Only a slice of the listing below is wanted. Retype the lines from the one containing "Instruction: Click the 0.09000" through the one containing "Click the 科目信息管理 grid icon", exactly, both ends included.
--------------------------------------------------
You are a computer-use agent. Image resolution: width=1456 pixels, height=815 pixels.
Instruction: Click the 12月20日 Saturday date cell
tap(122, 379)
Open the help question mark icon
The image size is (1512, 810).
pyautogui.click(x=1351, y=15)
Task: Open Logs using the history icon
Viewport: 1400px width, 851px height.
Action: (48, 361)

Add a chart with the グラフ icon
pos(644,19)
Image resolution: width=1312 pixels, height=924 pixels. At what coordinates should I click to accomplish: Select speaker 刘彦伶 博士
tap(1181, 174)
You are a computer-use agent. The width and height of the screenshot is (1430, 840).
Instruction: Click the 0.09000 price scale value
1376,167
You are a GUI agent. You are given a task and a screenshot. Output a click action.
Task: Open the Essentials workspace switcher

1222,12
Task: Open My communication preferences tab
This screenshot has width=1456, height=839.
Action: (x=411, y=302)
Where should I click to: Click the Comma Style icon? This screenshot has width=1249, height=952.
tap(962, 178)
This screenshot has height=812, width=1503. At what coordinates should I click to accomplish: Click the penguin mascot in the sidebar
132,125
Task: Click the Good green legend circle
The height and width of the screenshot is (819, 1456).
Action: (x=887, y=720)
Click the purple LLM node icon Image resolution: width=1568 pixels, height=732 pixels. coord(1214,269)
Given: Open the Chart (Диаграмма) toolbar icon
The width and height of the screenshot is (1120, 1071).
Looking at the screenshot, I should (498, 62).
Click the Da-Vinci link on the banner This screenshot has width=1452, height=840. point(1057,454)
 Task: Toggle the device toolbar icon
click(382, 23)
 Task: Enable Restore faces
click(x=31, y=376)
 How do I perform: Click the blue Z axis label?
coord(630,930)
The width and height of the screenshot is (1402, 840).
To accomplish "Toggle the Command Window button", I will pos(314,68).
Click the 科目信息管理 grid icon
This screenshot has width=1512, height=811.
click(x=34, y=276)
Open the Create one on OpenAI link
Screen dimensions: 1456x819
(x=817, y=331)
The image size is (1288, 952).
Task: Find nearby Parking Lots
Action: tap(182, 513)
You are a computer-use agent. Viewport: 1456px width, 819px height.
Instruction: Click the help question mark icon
--------------------------------------------------
**Answer space**
Instruction: Click the 0.09000 price scale value
1376,167
You are a GUI agent. You are given a task and a screenshot. Output a click action.
Task: Open the Essentials workspace switcher

1222,12
Task: Open My communication preferences tab
This screenshot has width=1456, height=839.
Action: (x=411, y=302)
Where should I click to: Click the Comma Style icon? This screenshot has width=1249, height=952.
tap(962, 178)
This screenshot has height=812, width=1503. At what coordinates should I click to accomplish: Click the penguin mascot in the sidebar
132,125
Task: Click the Good green legend circle
The height and width of the screenshot is (819, 1456).
Action: (x=887, y=720)
Click the purple LLM node icon Image resolution: width=1568 pixels, height=732 pixels. coord(1214,269)
Given: Open the Chart (Диаграмма) toolbar icon
The width and height of the screenshot is (1120, 1071).
Looking at the screenshot, I should (498, 62).
Click the Da-Vinci link on the banner This screenshot has width=1452, height=840. point(1057,454)
 Task: Toggle the device toolbar icon
click(382, 23)
 Task: Enable Restore faces
click(x=31, y=376)
 How do I perform: Click the blue Z axis label?
coord(630,930)
The width and height of the screenshot is (1402, 840).
To accomplish "Toggle the Command Window button", I will pos(314,68).
Click the 科目信息管理 grid icon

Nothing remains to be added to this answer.